DIP 1009--Improve Contract Usability--Preliminary Review Round 1
Steven Schveighoffer via Digitalmars-d
digitalmars-d at puremagic.com
Tue Jun 20 14:04:16 PDT 2017
On 6/20/17 1:42 PM, H. S. Teoh via Digitalmars-d wrote:
> On Tue, Jun 20, 2017 at 11:57:55AM +0000, Mike Parker via Digitalmars-d wrote:
>> DIP 1009 is titled "Improve Contract Usability".
>>
>> https://github.com/dlang/DIPs/blob/master/DIPs/DIP1009.md
> [...]
>
> What would a body-less declaration of a function look like under the new
> syntax? Hopefully not this:
>
> int myFunc(Args...)(Args args)
> if (Args.length > 2)
> in assert(args[0] != 0); // semicolon: ouch
> in assert(args[1] > 1); // semicolon: ouch
> // How do we end the declaration here? Another semicolon?
> ; // ouch
>
> Having several semicolons outside a braced block makes declarations
> harder to parse. External tools will no longer be able to just scan for
> top-level semicolons to find the end of the declaration, but will have
> to understand contract syntax too, even if that particular tool doesn't
> care about contracts.
>
> It gets worse if your contract involves calling another function; you'll
> end up with:
>
> int myFunc(Args...)(Args args)
> if (Args.length > 2)
> in assert(args[0] != 0); // is this the end of the declaration?

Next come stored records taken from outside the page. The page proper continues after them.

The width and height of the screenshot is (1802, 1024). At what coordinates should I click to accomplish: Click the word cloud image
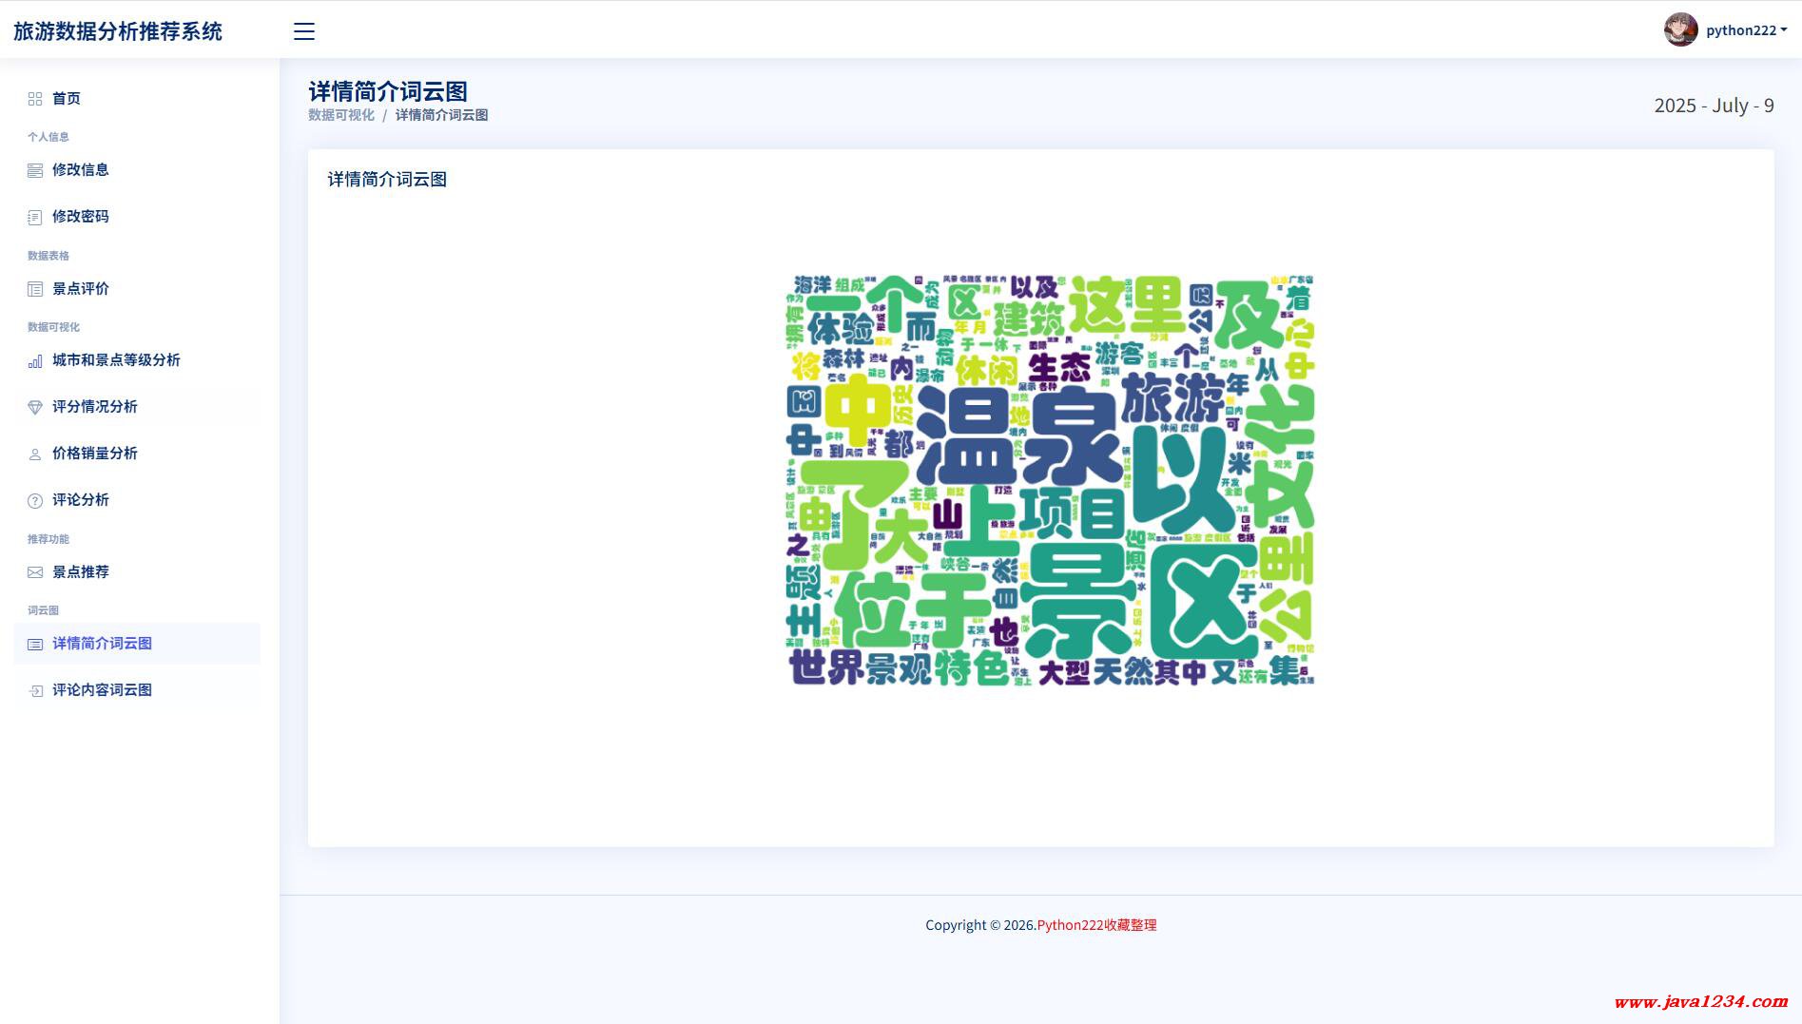click(x=1051, y=480)
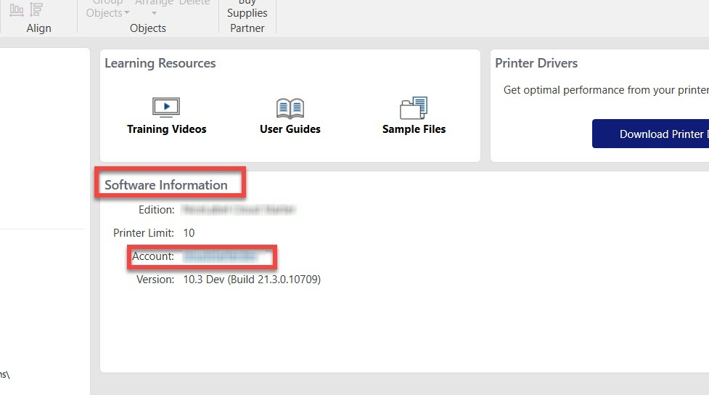Click the User Guides text label

pos(290,129)
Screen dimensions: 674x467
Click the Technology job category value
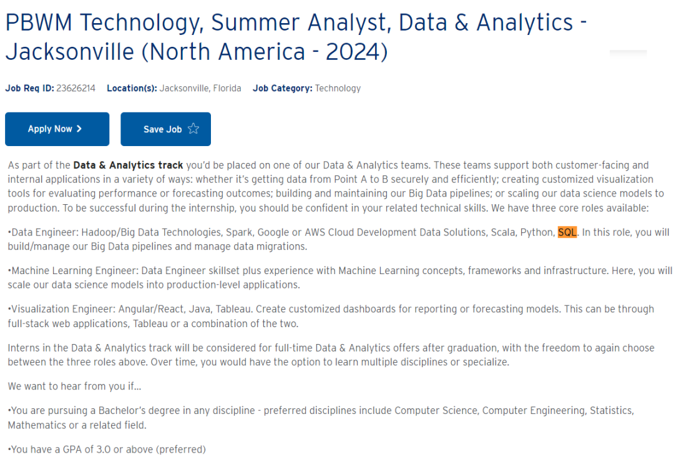tap(338, 88)
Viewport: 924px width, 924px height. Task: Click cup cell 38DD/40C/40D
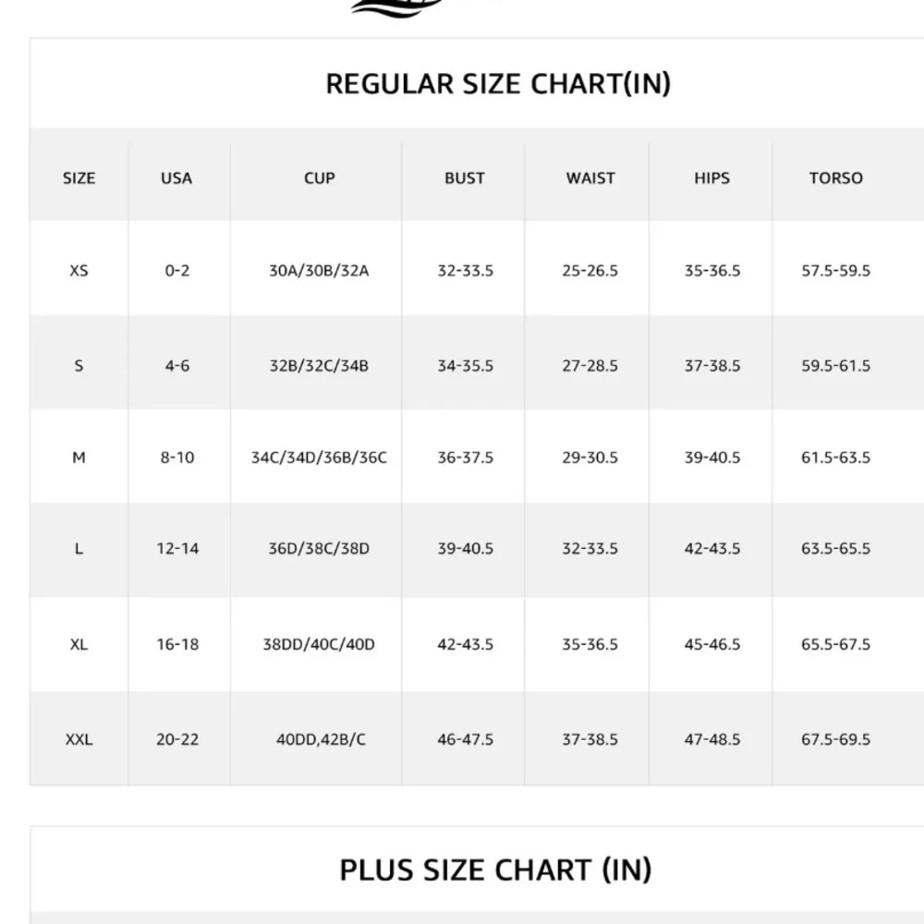[x=319, y=644]
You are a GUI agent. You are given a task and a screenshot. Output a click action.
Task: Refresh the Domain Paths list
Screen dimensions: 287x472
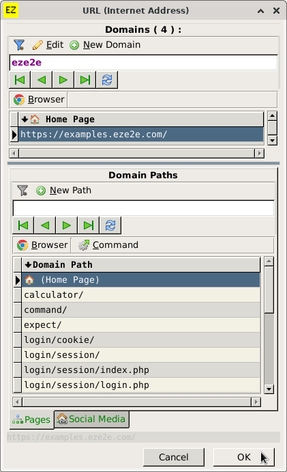110,225
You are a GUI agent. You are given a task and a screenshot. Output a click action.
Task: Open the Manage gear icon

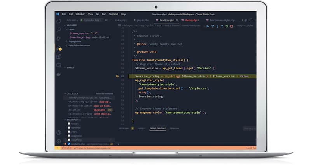click(59, 141)
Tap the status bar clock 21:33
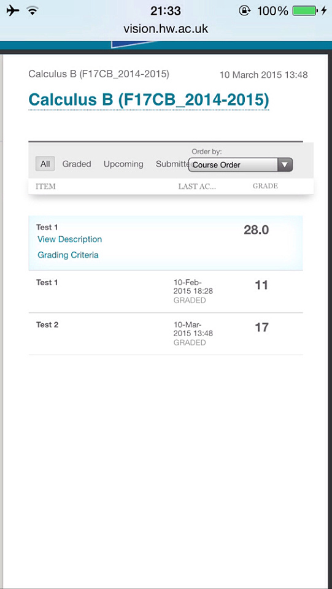This screenshot has width=332, height=589. point(166,11)
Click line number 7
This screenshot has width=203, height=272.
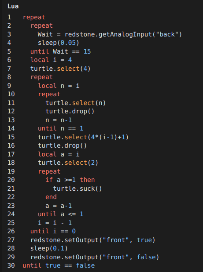[x=9, y=69]
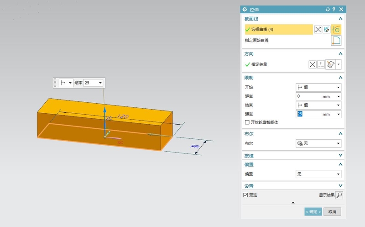365x227 pixels.
Task: Click the face normal vector type icon
Action: [x=330, y=64]
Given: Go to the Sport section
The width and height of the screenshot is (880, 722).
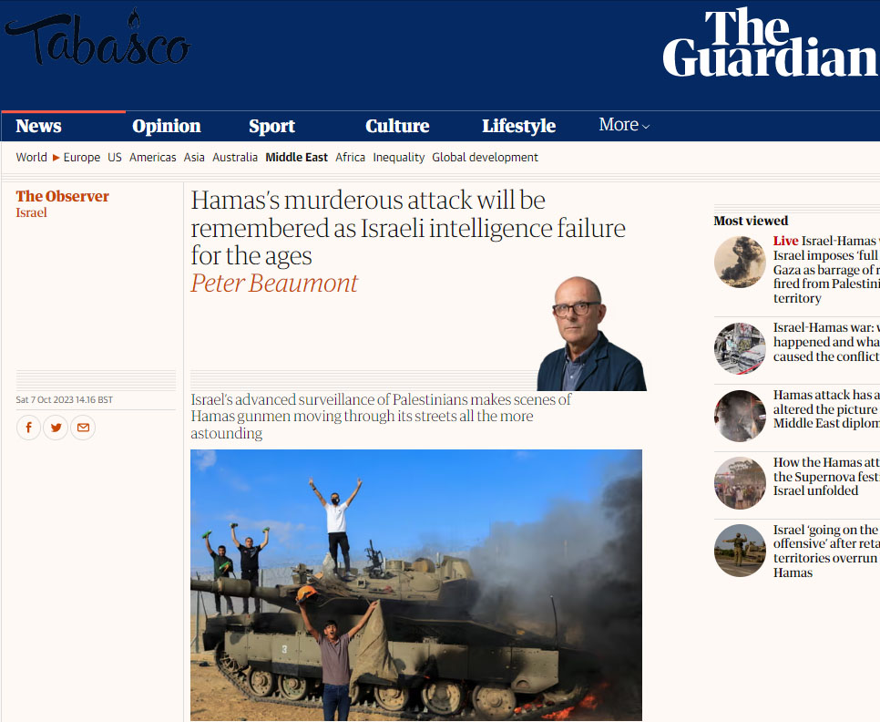Looking at the screenshot, I should [271, 126].
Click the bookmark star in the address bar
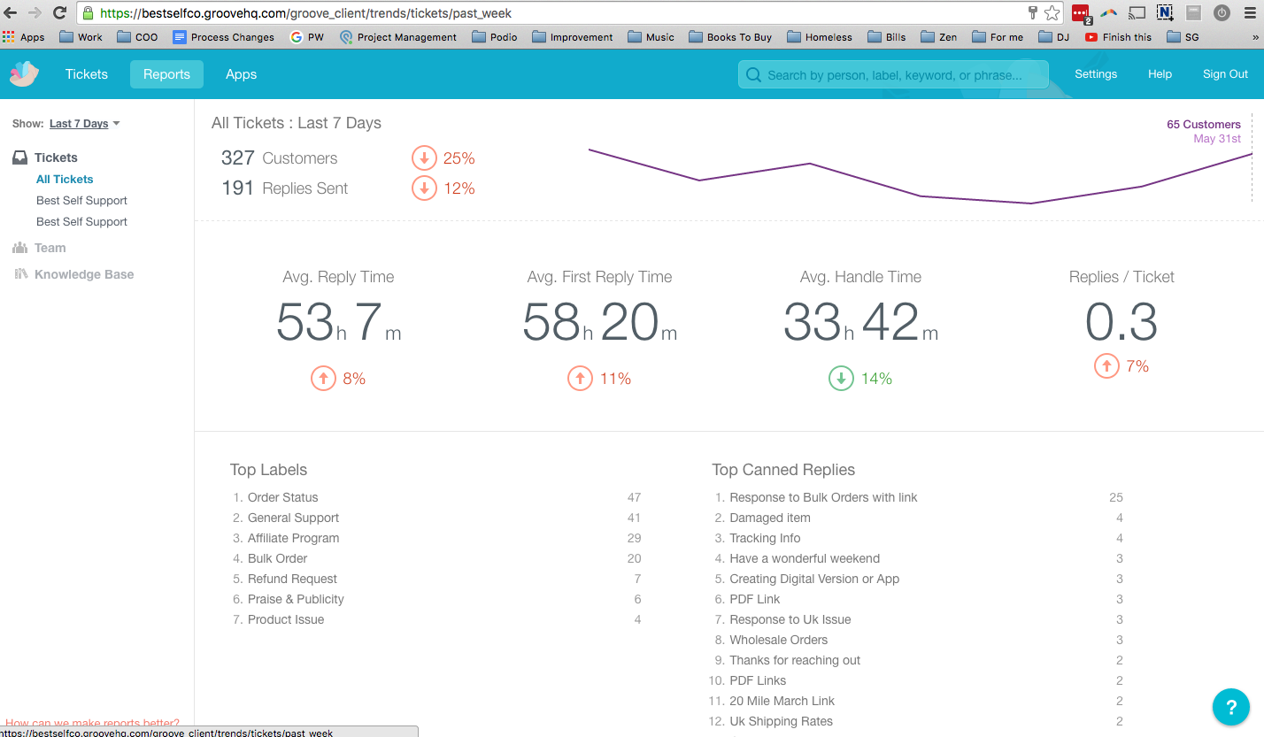This screenshot has width=1264, height=737. 1052,13
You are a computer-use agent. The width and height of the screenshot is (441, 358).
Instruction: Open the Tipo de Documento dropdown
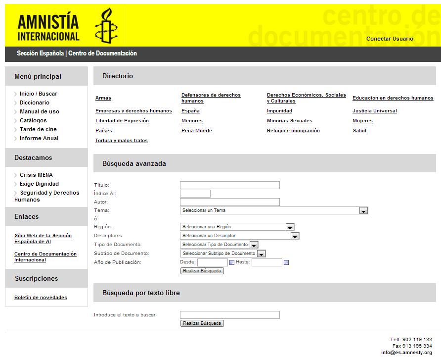254,245
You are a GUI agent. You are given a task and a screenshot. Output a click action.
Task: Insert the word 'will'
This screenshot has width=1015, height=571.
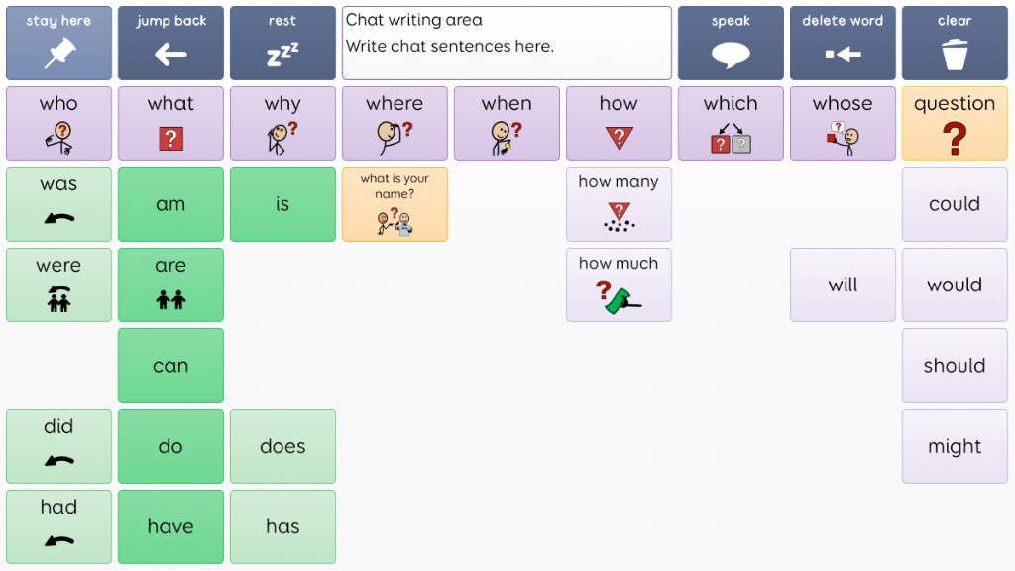tap(843, 286)
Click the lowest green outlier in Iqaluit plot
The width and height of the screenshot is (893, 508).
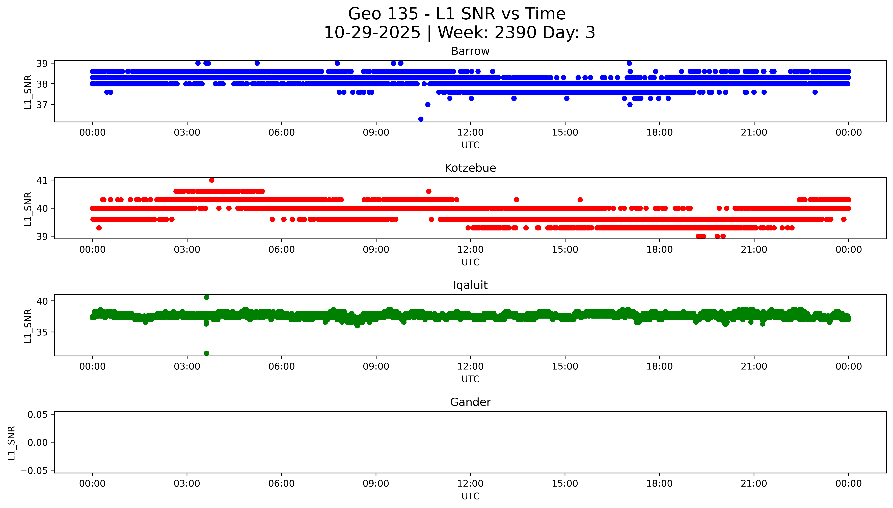click(x=206, y=353)
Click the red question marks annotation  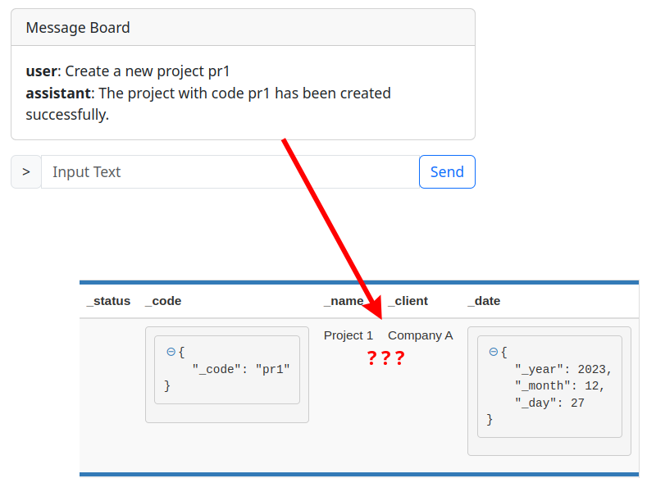pyautogui.click(x=385, y=358)
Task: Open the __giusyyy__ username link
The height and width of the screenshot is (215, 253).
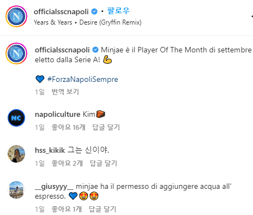Action: (54, 187)
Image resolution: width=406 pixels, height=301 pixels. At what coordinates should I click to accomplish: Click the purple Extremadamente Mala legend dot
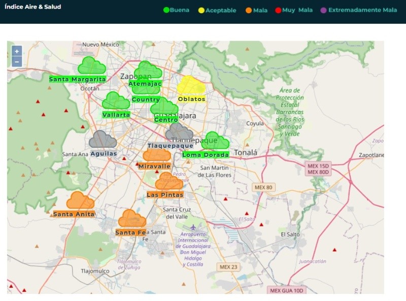tap(324, 10)
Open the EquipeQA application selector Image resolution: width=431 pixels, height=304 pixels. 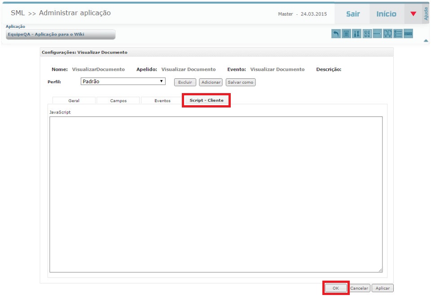[60, 35]
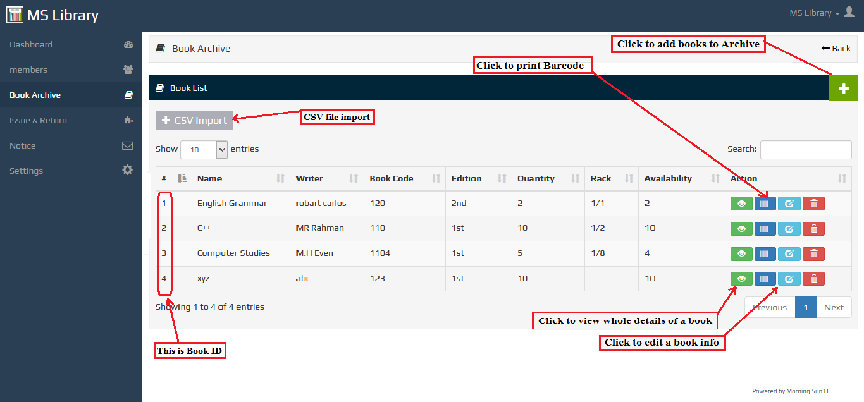Viewport: 864px width, 402px height.
Task: Click the CSV Import button
Action: tap(194, 120)
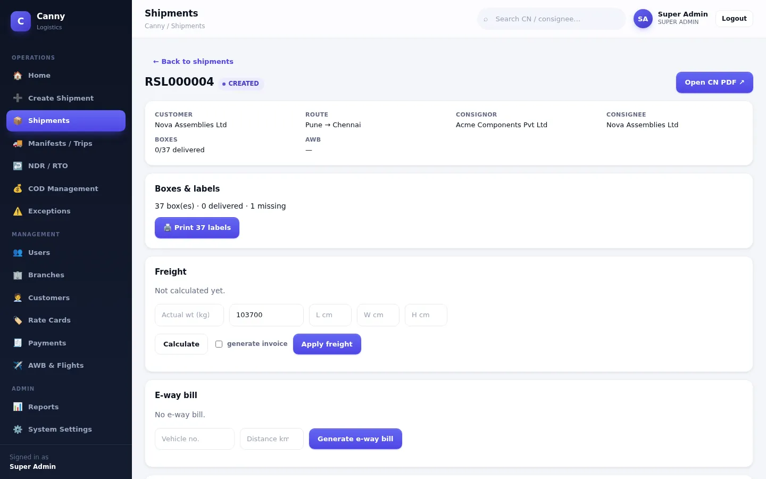
Task: Click the Rate Cards tag icon
Action: click(x=18, y=320)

> in otherFunc(args[0]); // is this declaring another function?
> // (i.e., a typo of int -> in?)
> ; // ouch
>
> Also, I don't like the idea of putting contracts inside the function
> body. As the DIP already mentions, this makes parsing of contracts more
> difficult. It also causes cognitive dissonance (contracts are a part of
> the function's signature, not its implementation).
>
> It's even worse if you allow contracts in arbitrary places inside the
> function body -- then even somebody reading the code wouldn't know, at a
> glance, what the contracts are, without scanning the entire function
> body! That makes contracts *harder* to read and use, rather than easier,
> in direct contradiction of the purpose of this DIP.
>
>
> Here's my counter-proposal: since the sig constraint line uses
> parentheses (and yes, I deliberately planted a sig constraint above just
> to make this point), why not go for syntactical symmetry? I.e., like
> this:
>
> int myFunc(Args...)(Args args)
> if (Args.length > 2)
> in (args[0] != 0)
> in (args[1] > 1); // one semicolon to end them all
This is much much better. The verbosity of contracts isn't really the
brace, it's the asserts. This also gives the compiler a better handle on
what causes the thing to fail (better error message).
Note that you NEED the semicolon for the DIP's proposal, because `in` is
also a binary operator, and could be misinterpreted. With yours, it's
not possible to misinterpret.
> For out-contracts, we could use the existing lambda syntax to avoid the
> ugliness of having two parenthesized expressions next to each other:
>
> // Body-less declaration
> int myFunc(Args...)(Args args)
> if (Args.length > 1)
> in (args[0] > 0)
> out (result => result > 10);
> // N.B.: instead of: `out(result)(result > 10)` which is uglier.
>
> // Full declaration
> int myFunc(Args...)(Args args)
> if (Args.length > 1)
> in (args[0] > 0)
> out (result => result > 10)
> {
> ... // function body goes here
> }
I'm not understanding that last part. Current syntax would be:
out(result)
{
// check result
}
I'm concerned this would be ambiguous with the current syntax.
IMO, this whole proposal doesn't carry enough weight, either your
version or the DIP itself. I would not be in favor. Current syntax is
understandable, and not too verbose IMO.